Releasing its annual results for 2012 today, the French reserve fund said it posted a net increase of €1.5bn in the value of its investments in 2012 after AUM fell from €37bn in 2010 to €35.1bn in 2011.

The final volume of AUM recorded comes after payment of the €2.1bn owed to the Caisse d'Amortissement de la Dette Sociale (CADES) over the course of 2012.

Under the pension reform introduced in 2010, the previous government established that the FRR would need to make 14 annual payments of €2.1bn to the CADES, which is used to refinance the debt incurred to pay pensions.

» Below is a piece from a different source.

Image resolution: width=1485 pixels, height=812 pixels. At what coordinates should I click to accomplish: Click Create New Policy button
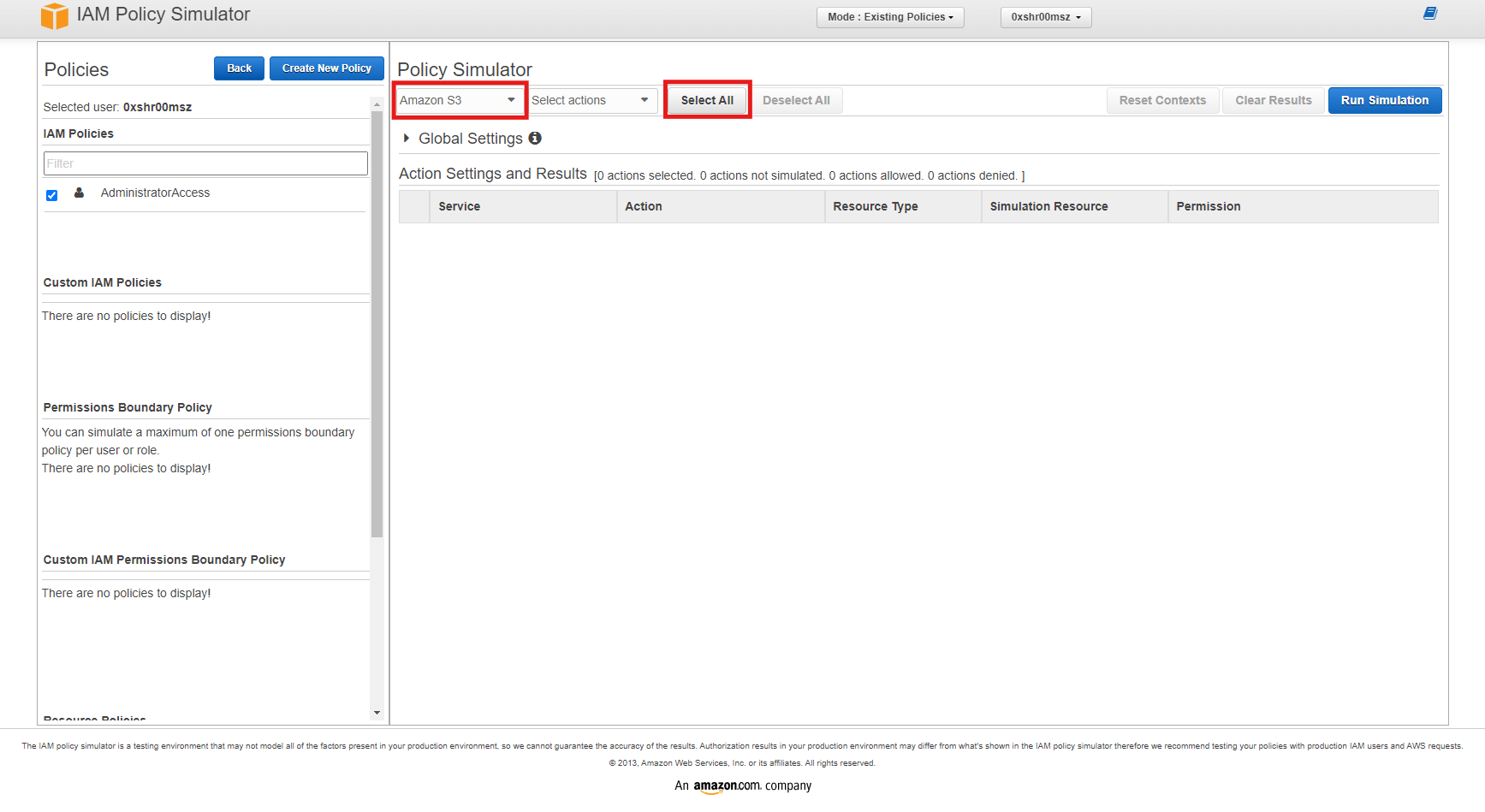click(x=326, y=68)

The move was part of the government's plan to rebalance France's pension budget.

The FRR made its first payment to the CADES in 2011.

The last transfer is planned for 2024, when the fund is set to close down.

Additionally, the FRR recorded a return of 10.5% over 2012, net of management costs.

It attributed the gain to its return-seeking portfolio, which returned 12.7%, achieved almost exclusively over the second half of the year and offsetting the fall of 5.9% recorded in 2011.

The fund also attributed the performance to the fall in sovereign bond rates and yield premiums on non-sovereign issuers, which enabled its hedging assets to return 10.1%.

The FRR finally said that its gearing ratio now stood at 135%, close to the level of 138% recorded in December 2010 when its new asset allocation was set, following the pension reform.